As it is, the EU feels that it cannot go backwards now, but only forwards towards that ever-closer union. More power to the political masters, less to the individual states and even less to the individual citizens.  In any civilised country (with the curious exception of the USA), the state must have a monopoly on violence; this is usually taken to mean ‘the state as opposed to the individual citizen’, but equally could mean ‘the state as opposed to some supra-state authority’.  So the EU would argue that it must turn itself into a state if the bodies necessary for the safety and prosperity of Europe such as the proposed armed border-guards are to be established.  But is this what the people of Europe want?

The Times quotes sources from countries in eastern and southern Europe condemning the plan as “incompatible with democracy”.  Poland’s foreign minister Witold Waszczykowski said “For it to be a structure independent from nation states is astounding… an undemocratic structure reporting to no one knows who”.  The MEP and Conservative spokesman on European defence Geoffrey Van Orden described it as “the thin end of a very dangerous wedge.”  It would indeed be a relatively small step from an armed border guard to an actual army.

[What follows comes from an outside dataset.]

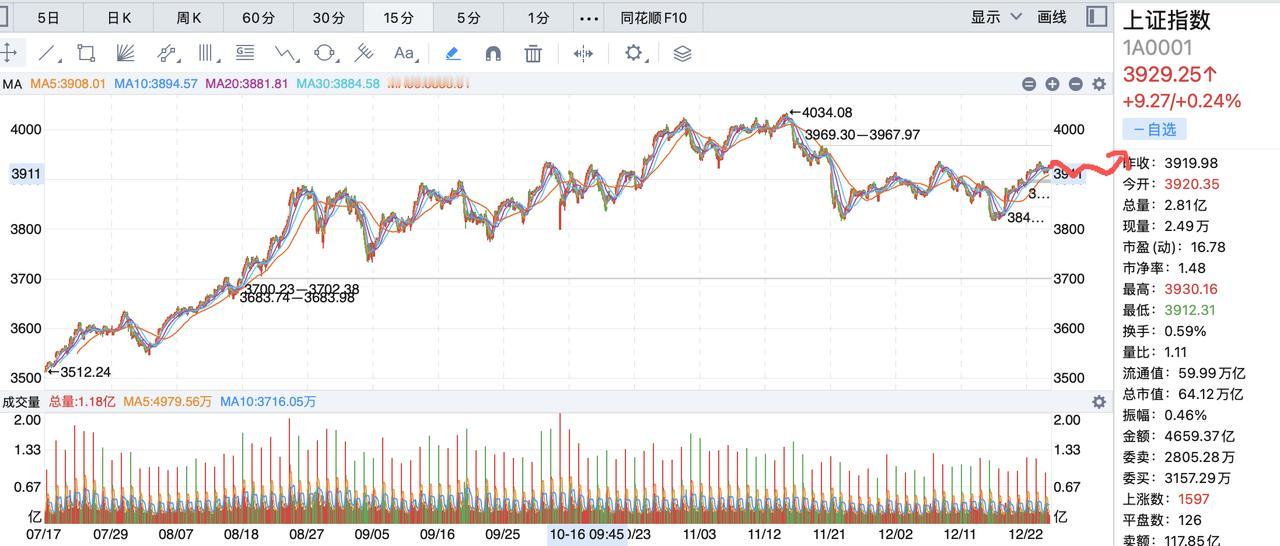Activate the blue highlighter pen tool
This screenshot has width=1280, height=546.
[x=453, y=53]
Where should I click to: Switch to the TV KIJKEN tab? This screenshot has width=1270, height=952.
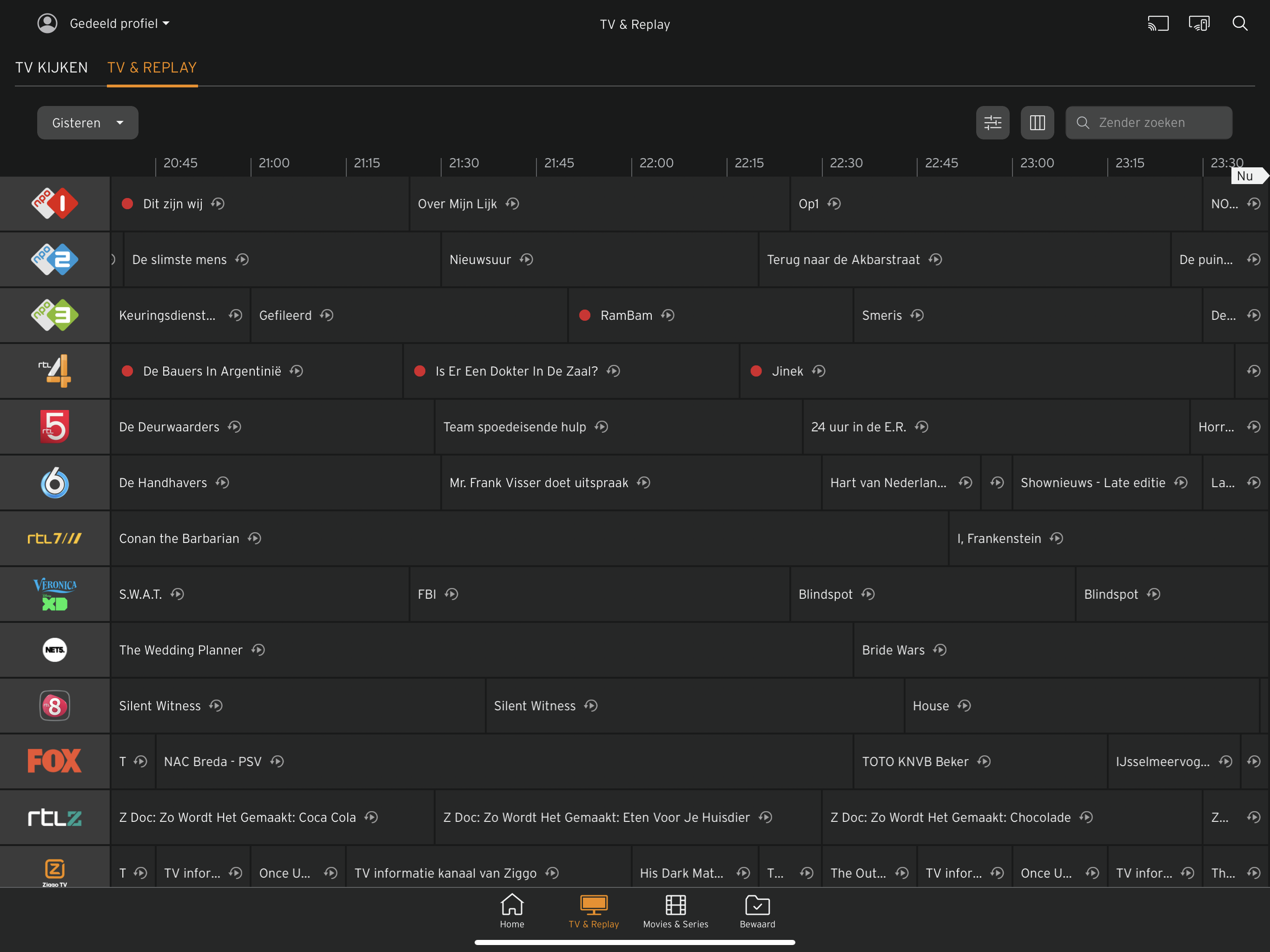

But to speculate on the ways in which such a force could be misused by an unscrupulous European authority in the future would be to digress.  The immediate danger is, of course, that many citizens of Europe now feel excluded from power and denied their democratic rights, and are turning to questionable parties which invitingly promise to restore them. The prime example is last week’s regional council elections in France; the National Front would have gained at least two of the thirteen regions if the Socialists hadn’t joined with the Republicans to keep them out.  If the votes for the nation are considered as a whole the National Front are now running more or less neck-and-neck with the two mainstream parties.

The democratic deficit is one of three areas which David Cameron should be pushing the EU to reform (the other two are its lack of transparency and its financial irresponsibility) but inexplicably he isn’t.  If he were, then Europeans of goodwill inside and outside the UK, inside and outside the Brussels bubble, would be cheering him on in a way that they aren’t at the moment.

Incidentally, today is the anniversary of the Boston Tea Party, and this year is of course the anniversary of Magna Carta.  Both remind us of what happens to arrogant political elites who believe they can deploy armed forces on what they consider to be their own territory and in what they consider to be their own state’s good, without first securing the will of the people.